──────── Records supplied ────────

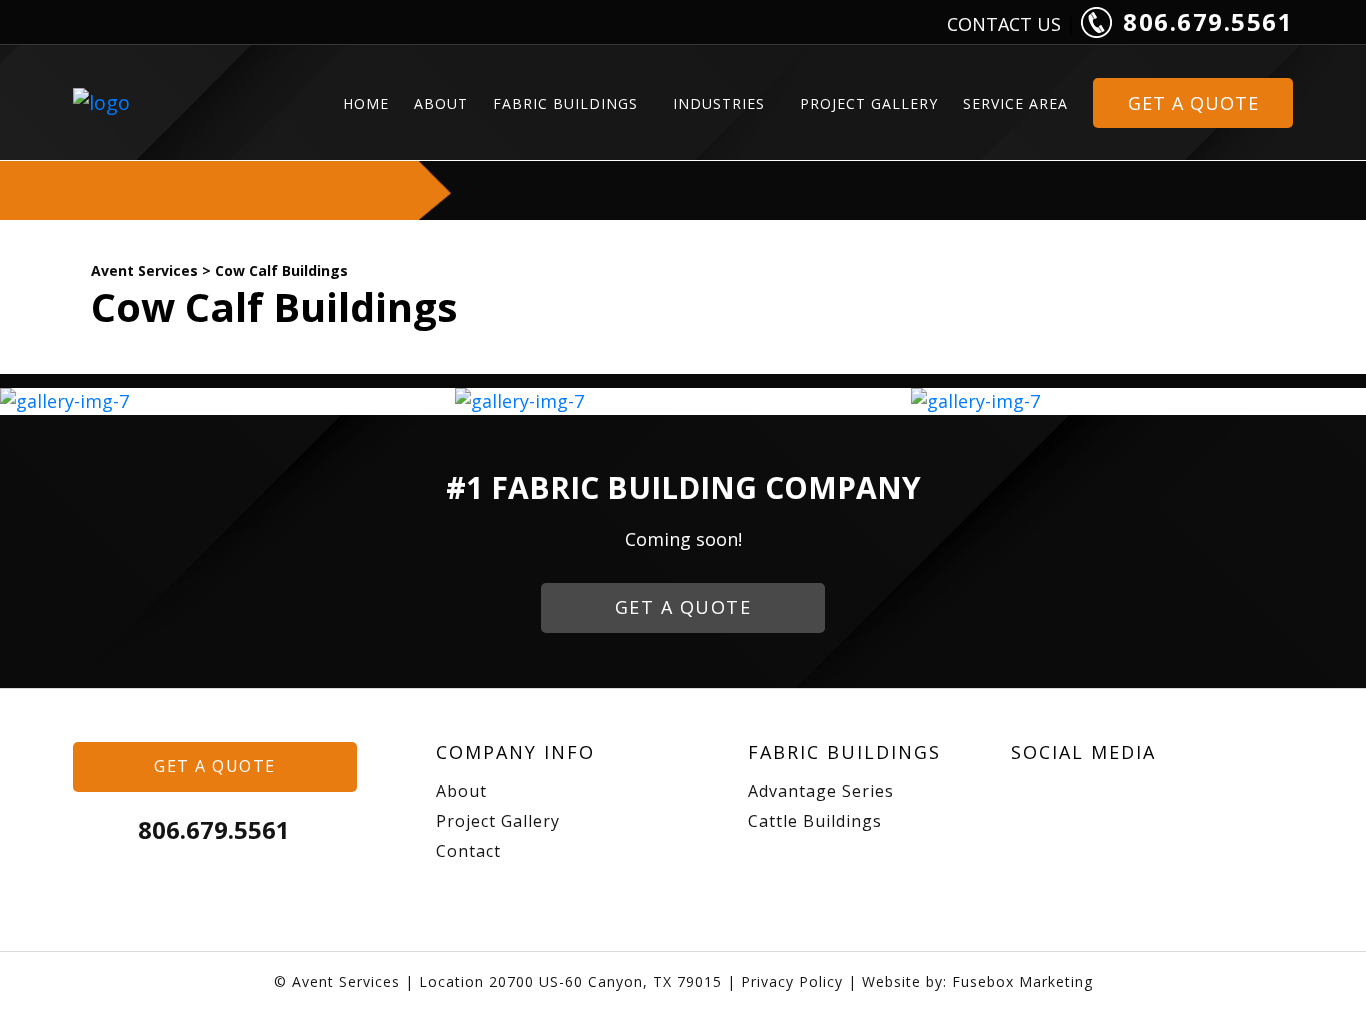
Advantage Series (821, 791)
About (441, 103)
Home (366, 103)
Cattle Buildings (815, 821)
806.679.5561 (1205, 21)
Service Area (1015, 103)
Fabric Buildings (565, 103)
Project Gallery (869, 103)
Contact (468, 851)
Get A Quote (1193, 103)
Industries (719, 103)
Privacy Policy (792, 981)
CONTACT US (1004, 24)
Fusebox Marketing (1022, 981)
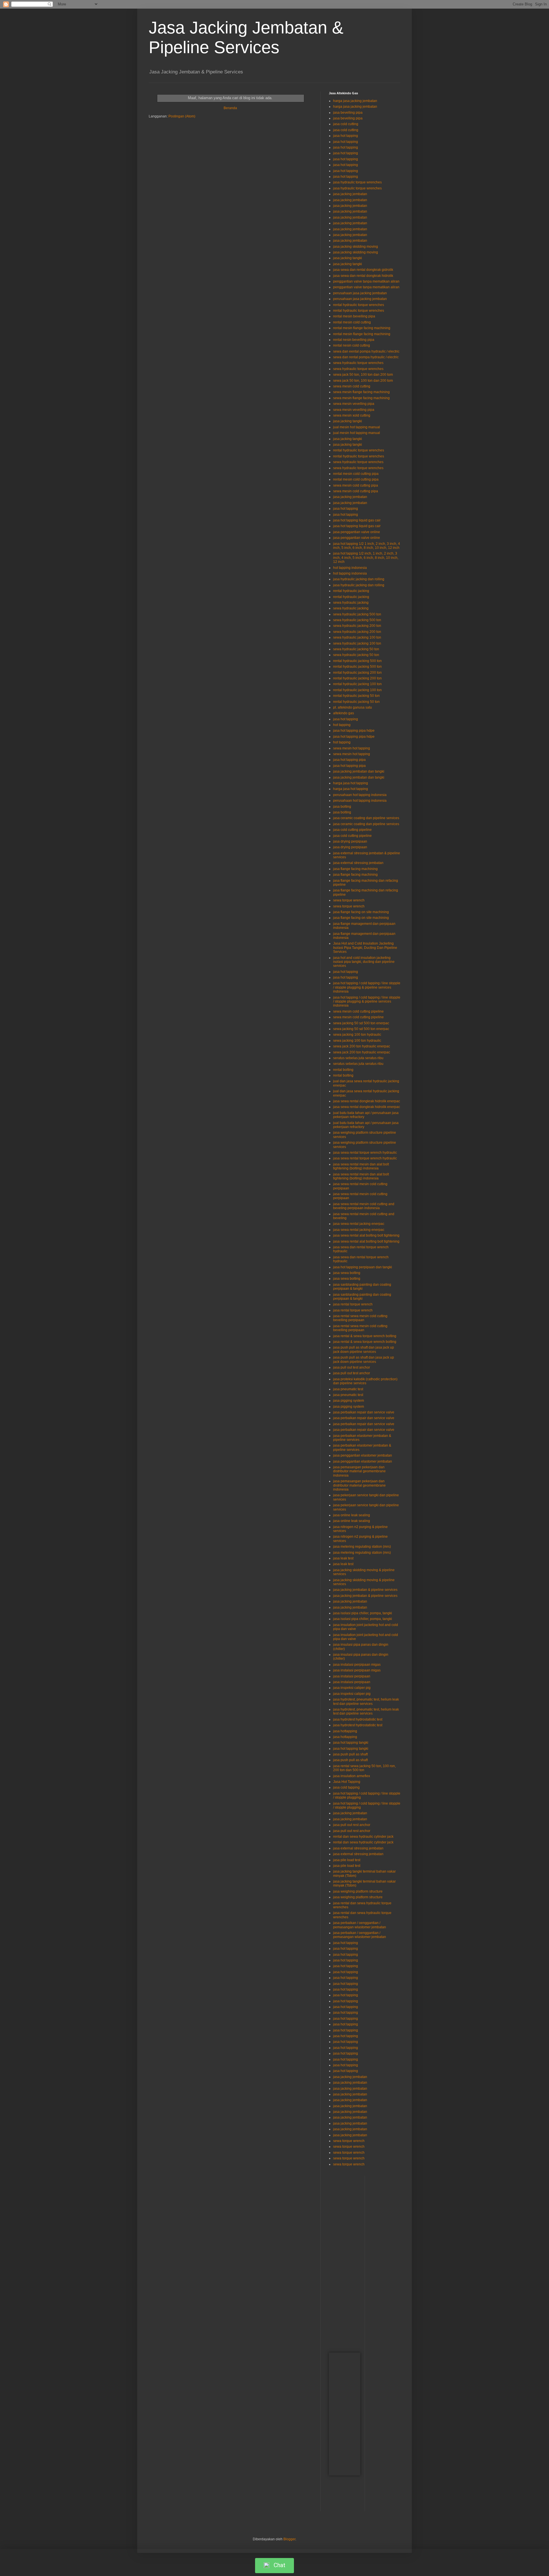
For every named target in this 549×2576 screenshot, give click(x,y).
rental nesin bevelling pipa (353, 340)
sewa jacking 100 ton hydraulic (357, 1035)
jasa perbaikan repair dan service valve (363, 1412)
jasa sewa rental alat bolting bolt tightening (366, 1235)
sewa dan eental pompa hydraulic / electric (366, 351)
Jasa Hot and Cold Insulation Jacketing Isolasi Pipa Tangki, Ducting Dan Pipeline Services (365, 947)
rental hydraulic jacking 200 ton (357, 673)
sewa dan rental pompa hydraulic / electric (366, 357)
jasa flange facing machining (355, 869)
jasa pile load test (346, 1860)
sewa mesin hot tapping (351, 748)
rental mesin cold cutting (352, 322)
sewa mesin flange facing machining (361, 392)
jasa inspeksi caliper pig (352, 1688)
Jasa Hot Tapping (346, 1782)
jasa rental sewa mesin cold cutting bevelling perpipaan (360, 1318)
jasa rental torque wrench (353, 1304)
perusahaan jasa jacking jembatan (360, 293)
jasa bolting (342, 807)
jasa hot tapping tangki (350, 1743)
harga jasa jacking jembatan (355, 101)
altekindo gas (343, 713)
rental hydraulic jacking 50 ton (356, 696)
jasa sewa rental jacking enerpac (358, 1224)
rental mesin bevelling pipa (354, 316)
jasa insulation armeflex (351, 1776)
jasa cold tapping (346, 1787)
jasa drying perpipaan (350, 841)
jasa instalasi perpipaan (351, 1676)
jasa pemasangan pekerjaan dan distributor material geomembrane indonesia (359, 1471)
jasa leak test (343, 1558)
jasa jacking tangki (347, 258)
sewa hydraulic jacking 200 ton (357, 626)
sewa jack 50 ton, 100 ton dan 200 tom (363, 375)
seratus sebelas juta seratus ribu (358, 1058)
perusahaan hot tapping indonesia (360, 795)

────────

Goal of the exercise:
Among the entries above, some lines may hold the string "perusahaan". State how many, and give nothing but the number.

Answer area:
2